Don’t wait for a clear path forward to act. Get started and learn to navigate the windy road of life. If you wait for certainty, you’ll be paralyzed by inaction and never fulfill your destiny.

Losing your mom

“I’d never lost a loved one before, but I noticed that I processed it differently than everyone else in my family. I knew that my mom had wanted to stop suffering, and her wish had been granted. It was only us, those left behind, who were still suffering. And we had just two choices: to stop living or to go on living.”

“When you mourn, when you hurt, when someone you love—or everyone you love—passes, it may feel like a void has opened up in your universe. But in the universe, energy can never be destroyed. So if the pain and the absence existed only in my mind, then it wasn’t real. It was imaginary, and me being hurt or angry about it wasn’t going to change anything. There was nothing I could do except let go of a tragic story and embrace one that served me—and her—better. So I did. I chose not to lose my mom, and instead to gain an angel. In my mind, my heart, and my life, she is still completely present to this day—and as wise, compassionate, and stubborn as ever.”

I cried reading Kevin’s story about his mom’s passing. After losing my mom to suicide, I had a similar feeling. I knew she was suffering, and now that suffering was over. And while losing her was a soul-penetrating blow, I knew that I had to find a way to go on living. That’s what she would have wanted. I also knew that her authenticity, belief, and compassion were still with me. Those qualities would endure and carry me forward.
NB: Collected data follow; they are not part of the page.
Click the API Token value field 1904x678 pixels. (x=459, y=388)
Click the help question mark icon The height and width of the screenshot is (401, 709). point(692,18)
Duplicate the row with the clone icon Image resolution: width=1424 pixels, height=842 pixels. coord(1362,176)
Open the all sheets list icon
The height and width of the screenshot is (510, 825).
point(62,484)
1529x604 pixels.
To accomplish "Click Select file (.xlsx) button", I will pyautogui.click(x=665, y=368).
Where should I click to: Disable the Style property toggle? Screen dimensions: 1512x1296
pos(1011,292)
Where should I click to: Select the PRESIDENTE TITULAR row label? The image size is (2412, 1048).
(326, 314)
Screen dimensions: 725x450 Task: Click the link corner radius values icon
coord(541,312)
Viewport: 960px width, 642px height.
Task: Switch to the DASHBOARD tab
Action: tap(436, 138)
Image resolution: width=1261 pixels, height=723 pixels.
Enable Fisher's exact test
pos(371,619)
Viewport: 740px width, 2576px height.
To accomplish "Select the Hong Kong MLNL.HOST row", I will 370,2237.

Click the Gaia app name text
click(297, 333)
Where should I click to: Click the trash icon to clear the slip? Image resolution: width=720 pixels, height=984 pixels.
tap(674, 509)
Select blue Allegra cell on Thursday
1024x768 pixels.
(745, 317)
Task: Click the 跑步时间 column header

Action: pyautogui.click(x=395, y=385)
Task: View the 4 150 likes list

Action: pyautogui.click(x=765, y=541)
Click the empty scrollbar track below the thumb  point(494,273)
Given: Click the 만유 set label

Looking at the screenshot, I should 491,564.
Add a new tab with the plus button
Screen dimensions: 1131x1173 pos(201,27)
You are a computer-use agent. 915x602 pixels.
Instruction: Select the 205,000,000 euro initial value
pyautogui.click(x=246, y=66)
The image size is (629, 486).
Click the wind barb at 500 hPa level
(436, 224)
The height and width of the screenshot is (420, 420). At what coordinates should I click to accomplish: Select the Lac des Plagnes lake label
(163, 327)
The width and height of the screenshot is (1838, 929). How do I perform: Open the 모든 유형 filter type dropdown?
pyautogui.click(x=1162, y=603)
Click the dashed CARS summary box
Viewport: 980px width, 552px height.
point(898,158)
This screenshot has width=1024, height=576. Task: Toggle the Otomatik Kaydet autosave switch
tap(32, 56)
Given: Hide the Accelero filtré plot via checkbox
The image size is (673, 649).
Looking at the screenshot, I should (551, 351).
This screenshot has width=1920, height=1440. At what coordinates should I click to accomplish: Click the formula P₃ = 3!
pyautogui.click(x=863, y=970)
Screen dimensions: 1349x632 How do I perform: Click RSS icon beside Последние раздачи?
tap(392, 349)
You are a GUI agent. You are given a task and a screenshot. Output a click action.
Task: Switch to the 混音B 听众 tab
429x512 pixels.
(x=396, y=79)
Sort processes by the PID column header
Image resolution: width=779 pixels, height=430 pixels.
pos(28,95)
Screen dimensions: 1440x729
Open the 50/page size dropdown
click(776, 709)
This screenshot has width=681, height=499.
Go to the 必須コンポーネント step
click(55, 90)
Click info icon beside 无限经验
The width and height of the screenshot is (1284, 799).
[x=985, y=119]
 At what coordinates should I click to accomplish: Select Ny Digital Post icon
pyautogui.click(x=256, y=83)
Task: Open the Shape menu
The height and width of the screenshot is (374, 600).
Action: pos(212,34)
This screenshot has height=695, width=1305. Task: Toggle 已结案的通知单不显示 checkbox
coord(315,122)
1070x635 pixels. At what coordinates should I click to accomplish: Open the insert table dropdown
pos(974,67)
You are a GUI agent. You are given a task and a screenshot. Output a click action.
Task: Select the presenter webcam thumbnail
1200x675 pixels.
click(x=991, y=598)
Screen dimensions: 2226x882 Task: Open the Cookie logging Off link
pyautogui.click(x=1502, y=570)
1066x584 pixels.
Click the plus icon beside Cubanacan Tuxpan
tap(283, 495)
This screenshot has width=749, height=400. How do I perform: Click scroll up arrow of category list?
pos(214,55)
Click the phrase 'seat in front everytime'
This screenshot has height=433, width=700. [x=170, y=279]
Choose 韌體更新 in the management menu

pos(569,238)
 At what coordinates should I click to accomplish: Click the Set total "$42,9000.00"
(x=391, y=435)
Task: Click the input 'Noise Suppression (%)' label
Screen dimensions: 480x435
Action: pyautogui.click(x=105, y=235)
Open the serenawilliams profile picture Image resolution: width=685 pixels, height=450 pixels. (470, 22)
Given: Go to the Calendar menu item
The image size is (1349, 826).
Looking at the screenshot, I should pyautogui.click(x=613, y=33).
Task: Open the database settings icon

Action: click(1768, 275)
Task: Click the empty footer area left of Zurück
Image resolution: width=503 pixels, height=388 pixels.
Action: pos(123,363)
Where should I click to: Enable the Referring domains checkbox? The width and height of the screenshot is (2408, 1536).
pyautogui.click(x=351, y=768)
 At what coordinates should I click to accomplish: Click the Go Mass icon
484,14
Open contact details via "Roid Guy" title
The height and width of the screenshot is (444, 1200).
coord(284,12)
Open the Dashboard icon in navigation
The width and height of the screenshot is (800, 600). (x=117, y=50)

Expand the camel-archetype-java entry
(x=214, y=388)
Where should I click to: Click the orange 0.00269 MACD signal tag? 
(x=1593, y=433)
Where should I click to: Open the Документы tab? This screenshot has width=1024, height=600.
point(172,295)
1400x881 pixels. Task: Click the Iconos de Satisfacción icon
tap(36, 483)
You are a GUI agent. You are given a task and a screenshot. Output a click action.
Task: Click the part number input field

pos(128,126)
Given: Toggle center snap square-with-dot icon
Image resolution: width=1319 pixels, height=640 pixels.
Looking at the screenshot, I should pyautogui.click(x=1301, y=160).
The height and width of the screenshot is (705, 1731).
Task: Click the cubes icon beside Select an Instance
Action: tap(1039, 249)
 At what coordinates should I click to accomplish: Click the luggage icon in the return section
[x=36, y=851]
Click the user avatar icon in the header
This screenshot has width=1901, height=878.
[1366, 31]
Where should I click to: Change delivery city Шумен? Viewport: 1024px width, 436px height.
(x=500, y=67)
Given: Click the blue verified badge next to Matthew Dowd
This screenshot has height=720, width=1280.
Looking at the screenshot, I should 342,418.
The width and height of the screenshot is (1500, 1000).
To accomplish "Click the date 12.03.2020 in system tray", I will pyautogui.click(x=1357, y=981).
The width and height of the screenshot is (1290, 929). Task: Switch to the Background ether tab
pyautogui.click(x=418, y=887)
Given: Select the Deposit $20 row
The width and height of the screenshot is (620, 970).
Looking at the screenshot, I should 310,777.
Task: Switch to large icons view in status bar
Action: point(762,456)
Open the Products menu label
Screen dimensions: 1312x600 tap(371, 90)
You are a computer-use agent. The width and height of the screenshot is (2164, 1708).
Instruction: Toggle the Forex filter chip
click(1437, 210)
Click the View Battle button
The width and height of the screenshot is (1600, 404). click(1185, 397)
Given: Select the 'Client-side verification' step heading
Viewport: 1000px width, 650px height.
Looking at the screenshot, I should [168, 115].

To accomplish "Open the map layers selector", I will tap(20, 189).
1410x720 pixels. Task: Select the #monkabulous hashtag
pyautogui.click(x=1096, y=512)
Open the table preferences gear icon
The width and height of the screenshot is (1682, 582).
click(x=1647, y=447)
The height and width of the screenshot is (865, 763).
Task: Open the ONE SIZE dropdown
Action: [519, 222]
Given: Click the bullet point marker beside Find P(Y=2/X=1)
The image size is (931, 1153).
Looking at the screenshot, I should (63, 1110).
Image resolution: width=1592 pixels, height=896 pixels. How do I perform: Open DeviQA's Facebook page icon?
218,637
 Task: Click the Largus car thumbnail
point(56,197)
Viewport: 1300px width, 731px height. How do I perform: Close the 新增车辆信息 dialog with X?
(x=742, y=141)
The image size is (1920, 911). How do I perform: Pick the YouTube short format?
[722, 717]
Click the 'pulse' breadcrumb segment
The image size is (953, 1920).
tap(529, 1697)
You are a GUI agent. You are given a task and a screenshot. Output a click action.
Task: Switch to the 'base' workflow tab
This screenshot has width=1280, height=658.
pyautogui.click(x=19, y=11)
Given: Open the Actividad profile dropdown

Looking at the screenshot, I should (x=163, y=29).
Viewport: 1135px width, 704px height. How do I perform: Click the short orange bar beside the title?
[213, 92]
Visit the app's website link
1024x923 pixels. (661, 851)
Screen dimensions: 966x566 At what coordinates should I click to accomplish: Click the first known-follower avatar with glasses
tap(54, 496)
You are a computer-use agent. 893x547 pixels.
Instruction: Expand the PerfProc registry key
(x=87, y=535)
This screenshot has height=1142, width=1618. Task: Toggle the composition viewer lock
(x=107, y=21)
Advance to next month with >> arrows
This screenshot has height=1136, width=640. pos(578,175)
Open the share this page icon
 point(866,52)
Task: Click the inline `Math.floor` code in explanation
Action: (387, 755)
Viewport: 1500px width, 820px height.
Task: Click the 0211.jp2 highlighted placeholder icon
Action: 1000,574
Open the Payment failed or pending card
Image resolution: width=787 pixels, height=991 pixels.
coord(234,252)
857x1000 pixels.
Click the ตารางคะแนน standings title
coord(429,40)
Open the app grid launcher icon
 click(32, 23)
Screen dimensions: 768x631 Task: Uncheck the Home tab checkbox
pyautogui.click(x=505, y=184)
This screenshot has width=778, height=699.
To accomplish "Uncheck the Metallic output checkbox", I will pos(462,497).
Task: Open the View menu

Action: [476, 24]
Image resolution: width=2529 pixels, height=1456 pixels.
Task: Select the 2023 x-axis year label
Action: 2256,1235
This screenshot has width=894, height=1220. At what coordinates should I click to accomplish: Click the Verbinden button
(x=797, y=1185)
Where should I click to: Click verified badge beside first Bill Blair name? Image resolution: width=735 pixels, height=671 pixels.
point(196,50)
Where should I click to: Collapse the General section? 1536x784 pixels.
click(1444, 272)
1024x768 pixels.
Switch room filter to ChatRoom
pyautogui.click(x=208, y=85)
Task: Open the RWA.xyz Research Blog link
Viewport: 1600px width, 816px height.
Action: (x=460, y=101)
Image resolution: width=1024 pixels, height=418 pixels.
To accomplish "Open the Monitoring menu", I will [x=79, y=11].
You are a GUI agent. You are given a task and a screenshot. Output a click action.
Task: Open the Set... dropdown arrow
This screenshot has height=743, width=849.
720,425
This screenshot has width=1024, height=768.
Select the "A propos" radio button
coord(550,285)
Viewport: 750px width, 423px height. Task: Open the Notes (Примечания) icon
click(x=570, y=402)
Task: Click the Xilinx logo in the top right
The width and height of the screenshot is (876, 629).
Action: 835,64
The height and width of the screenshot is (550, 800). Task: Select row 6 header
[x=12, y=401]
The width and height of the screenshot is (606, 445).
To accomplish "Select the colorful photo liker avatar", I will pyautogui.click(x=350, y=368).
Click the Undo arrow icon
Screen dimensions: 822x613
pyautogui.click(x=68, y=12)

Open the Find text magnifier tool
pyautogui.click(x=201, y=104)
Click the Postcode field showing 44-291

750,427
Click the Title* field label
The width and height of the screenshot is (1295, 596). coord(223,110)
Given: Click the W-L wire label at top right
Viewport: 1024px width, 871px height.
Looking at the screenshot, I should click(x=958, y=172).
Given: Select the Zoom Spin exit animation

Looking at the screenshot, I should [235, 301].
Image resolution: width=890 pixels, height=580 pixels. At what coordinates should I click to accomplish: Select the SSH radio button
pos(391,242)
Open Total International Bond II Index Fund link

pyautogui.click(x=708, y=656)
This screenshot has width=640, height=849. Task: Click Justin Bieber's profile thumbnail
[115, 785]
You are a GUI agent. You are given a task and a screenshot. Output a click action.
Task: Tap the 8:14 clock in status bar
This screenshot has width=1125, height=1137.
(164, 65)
How to handle rejection and failure

“How you handle rejection is very similar to how you’ll handle success. If you’re strong enough to handle rejection without taking it personally, without holding a grudge, and without losing your passion and drive, then you’ll be strong enough to reap the rewards. But if you’re too weak to handle failure and disappointment, then you’re too weak to handle success, which will only end up damaging your life and happiness.”

How do you handle rejection or failure? Do you blame the world for not going your way, or do you accept your reality and find a way to keep going? If it’s the latter, you’re well-positioned to enjoy the success you’ll eventually find.